**REQUIRED ACTION**
Your reply should contain only the line with "Accessibility (314, 798)" and the lines after it through the end of the data, each written out exactly.

**RECORDED DATA**
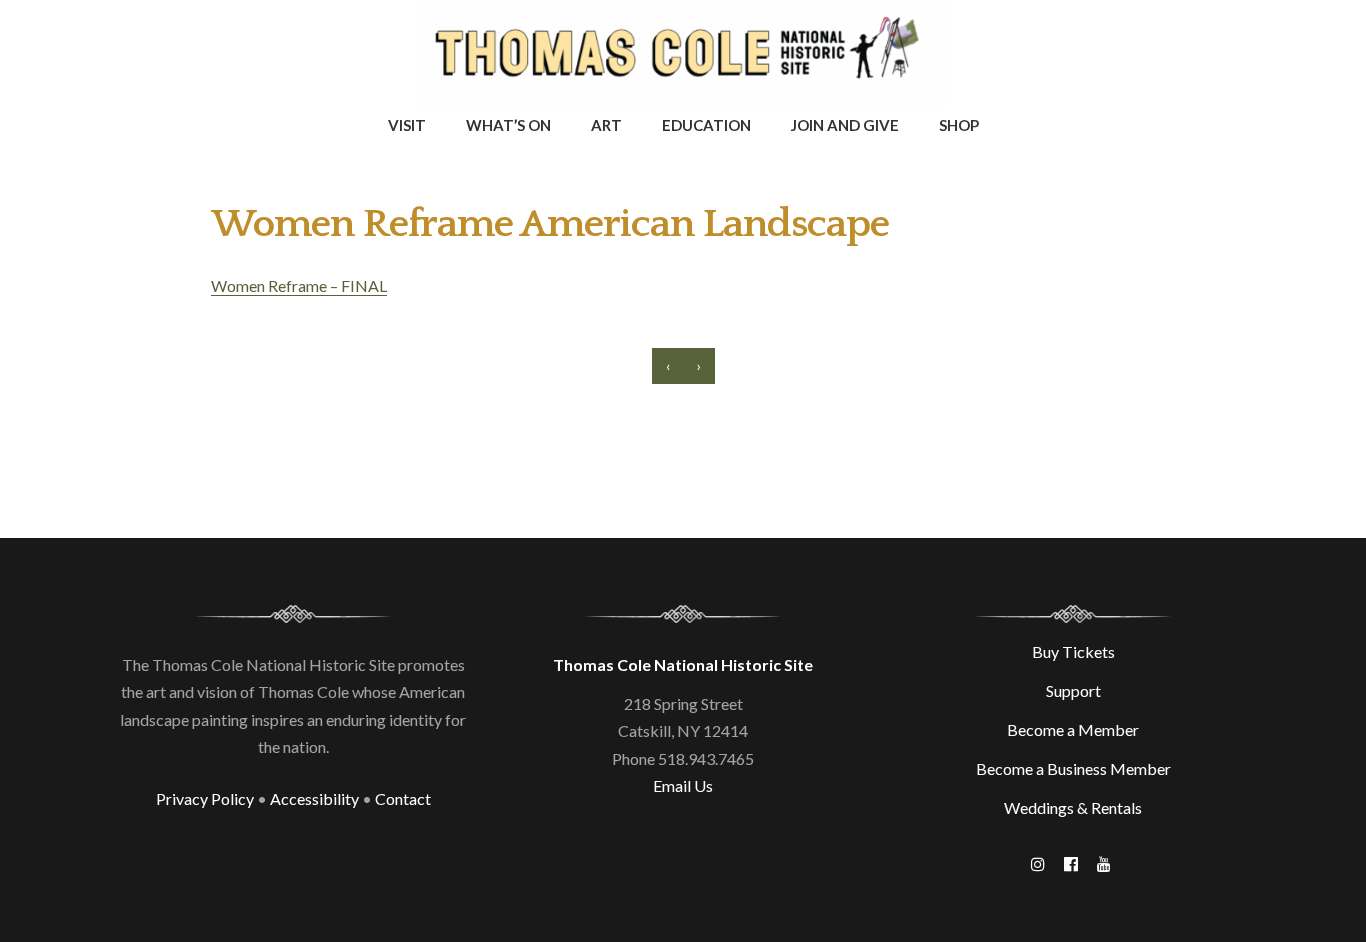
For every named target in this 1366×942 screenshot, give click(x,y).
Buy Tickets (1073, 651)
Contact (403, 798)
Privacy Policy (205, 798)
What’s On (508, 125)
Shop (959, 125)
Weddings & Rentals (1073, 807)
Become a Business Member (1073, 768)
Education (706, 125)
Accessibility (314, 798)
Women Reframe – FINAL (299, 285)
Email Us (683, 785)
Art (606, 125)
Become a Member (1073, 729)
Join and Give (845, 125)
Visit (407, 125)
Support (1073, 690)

**SOLUTION**
Accessibility (314, 798)
Women Reframe – FINAL (299, 285)
Email Us (683, 785)
Art (606, 125)
Become a Member (1073, 729)
Join and Give (845, 125)
Visit (407, 125)
Support (1073, 690)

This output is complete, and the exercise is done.